**TAREA A REALIZAR**
¿Podrías prolongar el texto de más abajo sobre la exposición fotográfica del horror, empezando justo después de su última oración?

Mirada sobre el horror
A Salvador DurbánEstá el horror ahí, encerrado en esa habitación clara, rectangular, del Círculo de Bellas Artes de Madrid, iluminado e insistente como la película implacable de una memoria aterida y terrible, hecha por nosotros, por todos nosotros. El horror. Personas de todas las edades, mutiladas, rotas para siempre, inválidas, rostros melancólicos que gritan en el umbral de esas fotos mudas como si buscaran un porqué tan antiguo como la violencia y como el amor. Todas las fotografías son en blanco y negro, igual que se imagina uno el amanecer del mundo y como acaso vaya a ser su final. No hay color, sólo hay la certeza de que un fogonazo previo a la luz del fotógrafo dejó esas vidas opacas para siempre, a pesar de que la voluntad que las enriquece las haga reír, relacionarse, estudiar, jugar al baloncesto, o al fútbol, vivir otra vez como si el horror no fuera un ancla terrible en el recuerdo y en la invalidez.

**DATOS PROPORCIONADOS**
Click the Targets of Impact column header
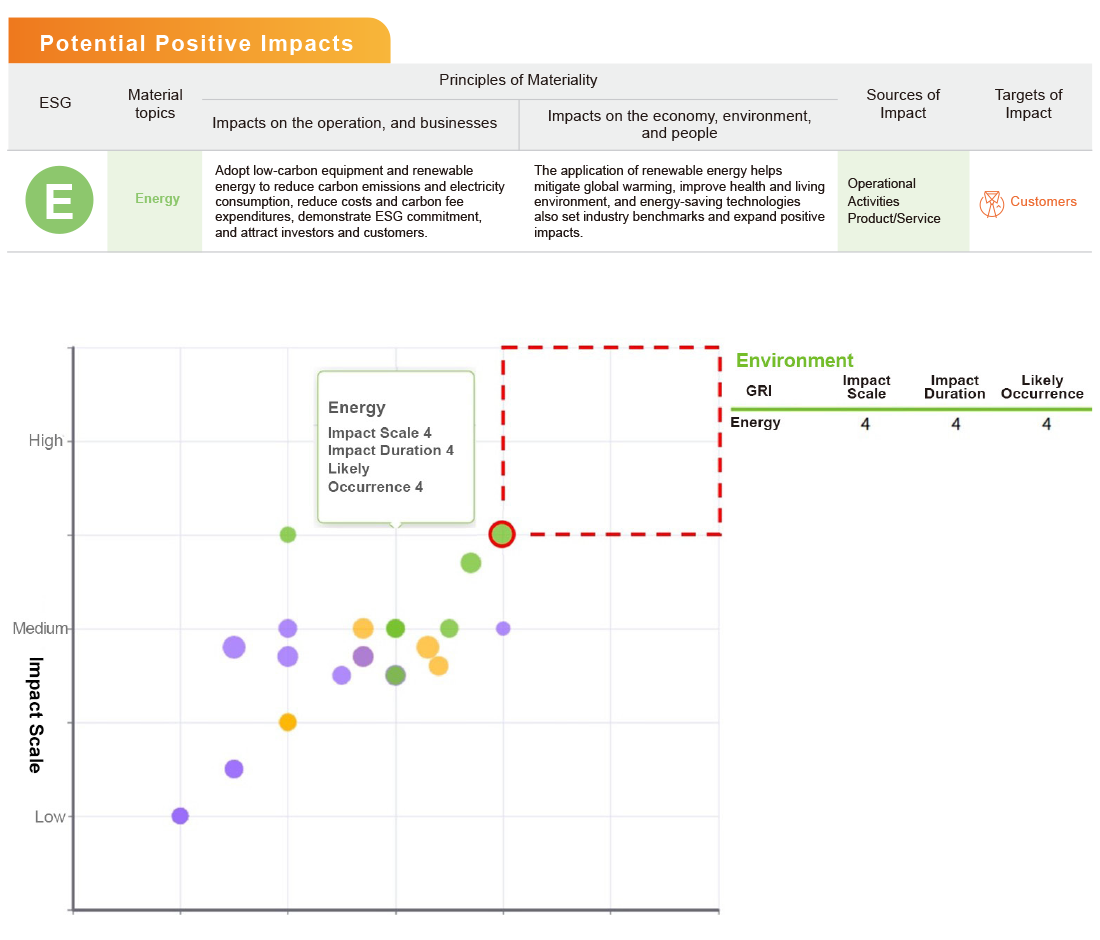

**RESULTADO DEL EJERCICIO**
Son soldados involuntarios, protagonistas inocentes de guerras terminadas o interminables, y todos han sido afectados -infectados- por el horror contemporáneo y militar de las minas antipersonales situadas en los campos de batalla para matar a no importa quién. El espectador llega de la vida a esa sala y se encuentra que donde otras veces se halla el colorido de las exposiciones está ahora el blanco y negro de este horror: hace falta compostura moral, coraje civil, para aceptar que esta visión que se nos ofrece se corresponde con la actividad humana de este tiempo civilizado, y es consecuencia de voluntades aceptadas por seres como nosotros que convienen con sus iguales la fabricación y el comercio de esta mercancía que siembra de miedo y de destrucción la vida de los inocentes,de cualquier inocente, de todos los inocentes.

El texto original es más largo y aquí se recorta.